The Heart Failure Policy Summit will put people with heart failure at the centre of global health policy debates

News & Events

27 September 2022
AUTHOR: Joe Farrington-Douglas

People advocating for the care and wellbeing of the millions of individuals living with heart failure will come together at the forthcoming Heart Failure Policy Summit to make alliances across multiple conditions and link to broader health policy agendas. The event, which begins on Wednesday 26 October and will run for four consecutive Wednesdays, will bring the whole-person perspective into focus. It will address the interconnectedness of heart failure with other non-communicable diseases (NCDs) and COVID-19, and the real lived experience of people with the syndrome.

Why do we place this emphasis on connecting heart failure with other conditions? Mortality data, hospitalisations and the experience of COVID-19 compel us to broaden our focus.

 

A whole-person perspective is central to effective management of heart failure

 

While mortality from cardiovascular disease (CVD) for people diagnosed with heart failure has fallen dramatically since 2000, the all-cause mortality rate for this population has remained stubbornly high. A person diagnosed with heart failure is now more likely to die from a condition such as cancer, a respiratory disease or flu than from heart failure itself. Increased deaths from comorbidities outweigh the huge gains made by new heart failure treatments. Without adopting a whole-person perspective, we cannot achieve improved outcomes.
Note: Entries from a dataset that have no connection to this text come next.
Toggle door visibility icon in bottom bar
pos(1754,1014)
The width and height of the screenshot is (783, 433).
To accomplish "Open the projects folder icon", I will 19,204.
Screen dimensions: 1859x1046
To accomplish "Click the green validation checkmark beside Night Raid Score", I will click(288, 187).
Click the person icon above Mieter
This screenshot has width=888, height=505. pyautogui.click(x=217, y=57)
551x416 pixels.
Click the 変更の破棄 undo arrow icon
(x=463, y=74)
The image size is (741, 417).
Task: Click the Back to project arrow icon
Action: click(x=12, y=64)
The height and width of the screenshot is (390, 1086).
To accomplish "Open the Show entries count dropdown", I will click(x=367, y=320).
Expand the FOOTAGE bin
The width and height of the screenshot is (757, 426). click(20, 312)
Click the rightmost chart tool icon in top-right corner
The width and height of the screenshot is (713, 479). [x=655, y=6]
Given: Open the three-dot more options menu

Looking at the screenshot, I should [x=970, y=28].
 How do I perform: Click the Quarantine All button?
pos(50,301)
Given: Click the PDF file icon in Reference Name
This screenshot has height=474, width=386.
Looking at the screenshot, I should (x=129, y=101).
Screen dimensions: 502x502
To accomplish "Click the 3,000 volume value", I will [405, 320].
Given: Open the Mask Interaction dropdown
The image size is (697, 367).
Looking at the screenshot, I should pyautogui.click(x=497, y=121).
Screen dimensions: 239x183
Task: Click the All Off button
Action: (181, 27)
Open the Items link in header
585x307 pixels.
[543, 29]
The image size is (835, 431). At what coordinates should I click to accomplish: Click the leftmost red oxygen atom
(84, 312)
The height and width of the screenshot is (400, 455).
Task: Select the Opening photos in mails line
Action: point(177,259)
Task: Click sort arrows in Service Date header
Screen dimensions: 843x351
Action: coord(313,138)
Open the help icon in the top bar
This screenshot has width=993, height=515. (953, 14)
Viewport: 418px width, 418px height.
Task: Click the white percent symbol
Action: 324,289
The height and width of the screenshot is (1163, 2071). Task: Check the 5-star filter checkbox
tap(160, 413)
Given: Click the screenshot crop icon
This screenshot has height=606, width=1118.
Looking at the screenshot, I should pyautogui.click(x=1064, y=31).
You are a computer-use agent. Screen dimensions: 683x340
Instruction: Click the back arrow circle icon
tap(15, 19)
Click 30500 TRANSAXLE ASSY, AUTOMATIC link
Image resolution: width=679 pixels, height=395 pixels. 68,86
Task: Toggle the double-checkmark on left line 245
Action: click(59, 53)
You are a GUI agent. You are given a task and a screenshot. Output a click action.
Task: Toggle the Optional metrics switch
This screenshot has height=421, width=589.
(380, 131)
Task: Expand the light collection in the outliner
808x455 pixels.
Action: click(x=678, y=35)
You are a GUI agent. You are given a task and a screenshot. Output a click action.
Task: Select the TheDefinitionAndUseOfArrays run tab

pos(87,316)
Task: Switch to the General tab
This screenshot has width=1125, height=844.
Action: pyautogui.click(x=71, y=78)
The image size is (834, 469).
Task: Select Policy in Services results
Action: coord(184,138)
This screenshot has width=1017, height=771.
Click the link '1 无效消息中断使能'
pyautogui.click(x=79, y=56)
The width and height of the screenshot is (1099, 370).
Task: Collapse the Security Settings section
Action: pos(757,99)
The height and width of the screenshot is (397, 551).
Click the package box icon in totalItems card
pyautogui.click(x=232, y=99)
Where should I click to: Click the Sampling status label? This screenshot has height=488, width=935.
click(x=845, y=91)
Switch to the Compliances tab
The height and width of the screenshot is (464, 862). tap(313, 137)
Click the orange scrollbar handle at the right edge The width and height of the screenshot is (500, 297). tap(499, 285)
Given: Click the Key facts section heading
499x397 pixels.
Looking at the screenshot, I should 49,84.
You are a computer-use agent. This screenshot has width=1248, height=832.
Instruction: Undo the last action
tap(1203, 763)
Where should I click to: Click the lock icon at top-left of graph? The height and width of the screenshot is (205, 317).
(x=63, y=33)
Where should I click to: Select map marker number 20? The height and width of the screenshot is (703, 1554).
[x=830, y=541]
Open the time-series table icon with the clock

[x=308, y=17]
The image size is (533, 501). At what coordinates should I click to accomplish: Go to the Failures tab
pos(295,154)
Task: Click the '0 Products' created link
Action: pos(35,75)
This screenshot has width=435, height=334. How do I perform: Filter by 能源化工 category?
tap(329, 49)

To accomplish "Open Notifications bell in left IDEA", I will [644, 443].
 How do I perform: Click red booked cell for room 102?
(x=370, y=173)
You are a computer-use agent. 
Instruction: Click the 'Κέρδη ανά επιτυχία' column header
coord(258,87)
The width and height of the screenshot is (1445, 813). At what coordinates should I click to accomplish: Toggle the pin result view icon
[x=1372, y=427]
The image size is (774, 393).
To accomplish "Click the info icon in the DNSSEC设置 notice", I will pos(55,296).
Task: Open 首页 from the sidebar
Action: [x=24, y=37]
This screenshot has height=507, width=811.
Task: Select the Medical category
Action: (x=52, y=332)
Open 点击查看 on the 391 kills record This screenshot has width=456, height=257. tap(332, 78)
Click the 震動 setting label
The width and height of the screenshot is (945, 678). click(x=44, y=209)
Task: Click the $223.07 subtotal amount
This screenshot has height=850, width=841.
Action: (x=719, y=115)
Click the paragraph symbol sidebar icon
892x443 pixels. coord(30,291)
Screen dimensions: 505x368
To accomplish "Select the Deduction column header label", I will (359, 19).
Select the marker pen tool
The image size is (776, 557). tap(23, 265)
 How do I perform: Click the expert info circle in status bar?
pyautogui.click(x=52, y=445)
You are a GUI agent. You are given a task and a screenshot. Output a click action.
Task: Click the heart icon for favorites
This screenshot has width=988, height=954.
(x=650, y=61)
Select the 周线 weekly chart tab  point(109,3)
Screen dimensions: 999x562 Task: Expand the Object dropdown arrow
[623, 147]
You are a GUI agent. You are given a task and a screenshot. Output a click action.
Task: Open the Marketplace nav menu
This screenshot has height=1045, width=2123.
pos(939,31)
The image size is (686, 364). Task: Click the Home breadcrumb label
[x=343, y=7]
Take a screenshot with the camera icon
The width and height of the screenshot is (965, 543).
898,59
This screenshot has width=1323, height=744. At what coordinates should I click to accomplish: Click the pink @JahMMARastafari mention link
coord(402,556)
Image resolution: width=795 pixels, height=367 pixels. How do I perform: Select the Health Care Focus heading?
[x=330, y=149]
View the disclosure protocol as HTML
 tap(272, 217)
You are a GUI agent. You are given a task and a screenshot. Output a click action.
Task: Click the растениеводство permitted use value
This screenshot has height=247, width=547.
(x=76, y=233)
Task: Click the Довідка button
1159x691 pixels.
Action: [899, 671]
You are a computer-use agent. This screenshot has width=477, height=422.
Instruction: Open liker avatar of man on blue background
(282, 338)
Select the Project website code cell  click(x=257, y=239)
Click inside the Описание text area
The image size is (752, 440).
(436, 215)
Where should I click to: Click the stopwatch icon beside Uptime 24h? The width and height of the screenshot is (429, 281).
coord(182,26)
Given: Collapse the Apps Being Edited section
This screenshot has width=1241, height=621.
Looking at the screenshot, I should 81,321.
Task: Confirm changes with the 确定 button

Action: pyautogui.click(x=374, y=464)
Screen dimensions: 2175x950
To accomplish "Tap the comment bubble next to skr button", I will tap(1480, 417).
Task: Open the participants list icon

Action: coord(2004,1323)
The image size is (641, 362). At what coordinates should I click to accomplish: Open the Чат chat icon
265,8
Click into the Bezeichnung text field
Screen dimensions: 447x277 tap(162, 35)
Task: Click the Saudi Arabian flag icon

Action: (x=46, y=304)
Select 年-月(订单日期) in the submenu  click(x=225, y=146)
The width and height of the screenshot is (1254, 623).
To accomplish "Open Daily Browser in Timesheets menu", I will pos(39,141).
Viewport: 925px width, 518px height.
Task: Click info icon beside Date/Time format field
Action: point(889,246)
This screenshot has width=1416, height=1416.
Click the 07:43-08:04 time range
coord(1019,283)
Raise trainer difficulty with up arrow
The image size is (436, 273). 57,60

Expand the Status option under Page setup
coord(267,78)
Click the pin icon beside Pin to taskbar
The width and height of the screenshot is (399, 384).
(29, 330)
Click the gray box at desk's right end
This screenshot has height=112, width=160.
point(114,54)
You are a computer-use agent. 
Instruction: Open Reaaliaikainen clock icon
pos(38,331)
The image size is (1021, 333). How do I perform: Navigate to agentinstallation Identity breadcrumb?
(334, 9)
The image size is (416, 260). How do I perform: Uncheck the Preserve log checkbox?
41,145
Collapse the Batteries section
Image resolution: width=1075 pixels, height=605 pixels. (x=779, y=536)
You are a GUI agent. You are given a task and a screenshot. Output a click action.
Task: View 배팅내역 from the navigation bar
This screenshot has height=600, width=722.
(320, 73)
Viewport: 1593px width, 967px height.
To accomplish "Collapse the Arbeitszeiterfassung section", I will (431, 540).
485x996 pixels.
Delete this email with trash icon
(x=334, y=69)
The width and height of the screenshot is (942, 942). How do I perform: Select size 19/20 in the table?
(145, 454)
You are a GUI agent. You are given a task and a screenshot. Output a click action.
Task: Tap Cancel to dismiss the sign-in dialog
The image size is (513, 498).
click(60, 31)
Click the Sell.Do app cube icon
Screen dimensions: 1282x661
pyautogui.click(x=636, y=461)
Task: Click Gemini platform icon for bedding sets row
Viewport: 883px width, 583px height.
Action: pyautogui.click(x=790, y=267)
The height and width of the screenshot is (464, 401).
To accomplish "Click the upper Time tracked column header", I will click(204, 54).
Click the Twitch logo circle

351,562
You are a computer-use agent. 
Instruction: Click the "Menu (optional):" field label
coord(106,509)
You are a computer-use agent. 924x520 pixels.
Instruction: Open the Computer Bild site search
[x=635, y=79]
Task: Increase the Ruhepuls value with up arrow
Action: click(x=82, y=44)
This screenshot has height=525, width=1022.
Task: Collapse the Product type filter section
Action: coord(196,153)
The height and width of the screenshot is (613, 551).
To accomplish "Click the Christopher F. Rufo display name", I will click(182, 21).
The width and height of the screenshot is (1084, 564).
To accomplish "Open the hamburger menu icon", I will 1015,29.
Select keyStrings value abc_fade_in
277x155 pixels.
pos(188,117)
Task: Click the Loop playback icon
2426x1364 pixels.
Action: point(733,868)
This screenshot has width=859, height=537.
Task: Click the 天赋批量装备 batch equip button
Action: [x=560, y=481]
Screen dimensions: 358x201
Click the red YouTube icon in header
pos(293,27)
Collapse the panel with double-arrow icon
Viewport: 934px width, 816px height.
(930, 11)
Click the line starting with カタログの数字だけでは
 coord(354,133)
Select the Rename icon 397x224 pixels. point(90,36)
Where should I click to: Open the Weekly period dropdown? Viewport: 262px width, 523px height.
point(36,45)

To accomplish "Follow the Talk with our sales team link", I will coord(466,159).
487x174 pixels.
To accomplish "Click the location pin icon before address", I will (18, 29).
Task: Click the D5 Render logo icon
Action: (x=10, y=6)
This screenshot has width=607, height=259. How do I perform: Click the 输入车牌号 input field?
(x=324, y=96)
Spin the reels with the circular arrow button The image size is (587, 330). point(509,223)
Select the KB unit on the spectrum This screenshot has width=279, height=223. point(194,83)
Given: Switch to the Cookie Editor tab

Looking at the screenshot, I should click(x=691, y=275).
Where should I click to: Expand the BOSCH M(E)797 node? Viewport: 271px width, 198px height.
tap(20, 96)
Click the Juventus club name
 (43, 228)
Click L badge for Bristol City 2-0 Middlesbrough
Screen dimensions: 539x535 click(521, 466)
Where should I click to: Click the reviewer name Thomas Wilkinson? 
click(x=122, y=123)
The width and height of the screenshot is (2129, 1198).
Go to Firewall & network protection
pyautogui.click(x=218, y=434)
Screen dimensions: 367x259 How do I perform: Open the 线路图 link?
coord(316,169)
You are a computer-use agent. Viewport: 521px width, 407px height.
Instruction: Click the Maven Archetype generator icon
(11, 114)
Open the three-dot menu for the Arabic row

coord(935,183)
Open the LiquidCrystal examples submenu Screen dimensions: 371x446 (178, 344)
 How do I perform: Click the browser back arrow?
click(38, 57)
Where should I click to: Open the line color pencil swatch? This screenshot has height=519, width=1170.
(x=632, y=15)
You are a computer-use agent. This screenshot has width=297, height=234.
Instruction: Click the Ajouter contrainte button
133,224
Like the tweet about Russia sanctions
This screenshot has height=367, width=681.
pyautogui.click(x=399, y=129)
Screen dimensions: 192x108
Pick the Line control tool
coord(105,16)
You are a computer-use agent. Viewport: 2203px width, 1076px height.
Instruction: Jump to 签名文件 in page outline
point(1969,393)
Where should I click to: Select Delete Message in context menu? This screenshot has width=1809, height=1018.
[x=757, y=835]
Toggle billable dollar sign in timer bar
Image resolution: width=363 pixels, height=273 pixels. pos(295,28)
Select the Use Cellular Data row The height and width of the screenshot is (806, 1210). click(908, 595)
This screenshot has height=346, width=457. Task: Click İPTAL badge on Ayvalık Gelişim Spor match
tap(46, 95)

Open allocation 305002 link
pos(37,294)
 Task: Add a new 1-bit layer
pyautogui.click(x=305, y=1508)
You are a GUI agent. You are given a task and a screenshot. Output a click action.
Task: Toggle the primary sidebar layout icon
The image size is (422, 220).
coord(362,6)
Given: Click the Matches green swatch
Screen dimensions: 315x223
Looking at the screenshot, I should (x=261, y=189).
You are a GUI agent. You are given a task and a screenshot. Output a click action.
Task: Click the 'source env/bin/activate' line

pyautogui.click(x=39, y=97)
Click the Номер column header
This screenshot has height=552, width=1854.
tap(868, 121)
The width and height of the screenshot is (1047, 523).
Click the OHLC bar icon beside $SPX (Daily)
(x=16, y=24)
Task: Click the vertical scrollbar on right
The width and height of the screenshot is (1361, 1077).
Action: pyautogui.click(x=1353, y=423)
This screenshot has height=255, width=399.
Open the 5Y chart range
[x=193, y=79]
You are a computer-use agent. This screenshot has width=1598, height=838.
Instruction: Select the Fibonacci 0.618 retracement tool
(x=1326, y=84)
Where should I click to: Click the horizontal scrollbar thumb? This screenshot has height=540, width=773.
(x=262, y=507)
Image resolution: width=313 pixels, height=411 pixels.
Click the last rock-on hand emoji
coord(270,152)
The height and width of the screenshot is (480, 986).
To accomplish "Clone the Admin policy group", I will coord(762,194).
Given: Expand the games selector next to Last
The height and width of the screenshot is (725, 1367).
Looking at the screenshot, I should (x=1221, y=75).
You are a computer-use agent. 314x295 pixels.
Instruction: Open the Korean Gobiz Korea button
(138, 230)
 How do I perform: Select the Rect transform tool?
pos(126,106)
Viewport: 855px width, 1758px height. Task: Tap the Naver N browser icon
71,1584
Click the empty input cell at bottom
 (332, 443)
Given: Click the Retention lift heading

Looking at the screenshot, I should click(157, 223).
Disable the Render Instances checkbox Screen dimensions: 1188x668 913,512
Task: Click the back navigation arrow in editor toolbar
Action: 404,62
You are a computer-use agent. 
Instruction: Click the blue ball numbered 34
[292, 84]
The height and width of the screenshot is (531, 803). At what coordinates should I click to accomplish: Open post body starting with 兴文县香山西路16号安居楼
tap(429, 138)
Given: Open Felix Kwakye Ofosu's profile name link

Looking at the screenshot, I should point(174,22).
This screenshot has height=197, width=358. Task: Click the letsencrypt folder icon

We also know from studies conducted by the Organisation for Economic Co-operation and Development (OECD) that heart failure is the biggest cause of potentially avoidable NCD admissions to hospital. This has rightly driven efforts to improve follow-up care in heart failure clinics. But 30% of people who return to hospital within 30 days of a heart failure admission go back with a different complication. If we see disease management purely through the lens of one condition, we will miss the biggest opportunities for integrated care and health system efficiencies.


 

Millions of people who have had COVID-19 are now experiencing long-term complications. Of those, heart failure has led to the biggest epidemiological burden. No wonder, then, that while COVID-19 deaths are finally falling, we are seeing increasing excess deaths from heart failure. Infectious disease is heart failure’s deadly accomplice.

On Wednesday 26 October, we will open our annual Heart Failure Policy Summit with a round-table discussion positioning heart failure at the crux of the health policy agenda. We will hear from Veronique Wasbauer, Principal Advisor on non-communicable diseases at DG-Santé within the European Commission and co-author of Healthier Together, the EU NCD strategy. The strategy recognised for the first time that heart failure was worthy of supranational coordination. Our panel of MPs, MEPs and key opinion leaders will consider how best to use this opportunity to integrate heart failure aims within the EU’s post-COVID policy agenda.

On day two of the Summit, Wednesday 2 November, we will discuss innovations that can make community-based heart failure management a reality. Experts will make the case for early heart failure diagnosis, including early detection among high-risk populations, such as people who have diabetes or are receiving cancer treatment. By engaging with professionals and patient groups working in these linked specialties, we can catch heart failure earlier. And through building alliances we can better understand and influence the policy landscape for innovation, to reduce the avoidable burden and improve quality of life.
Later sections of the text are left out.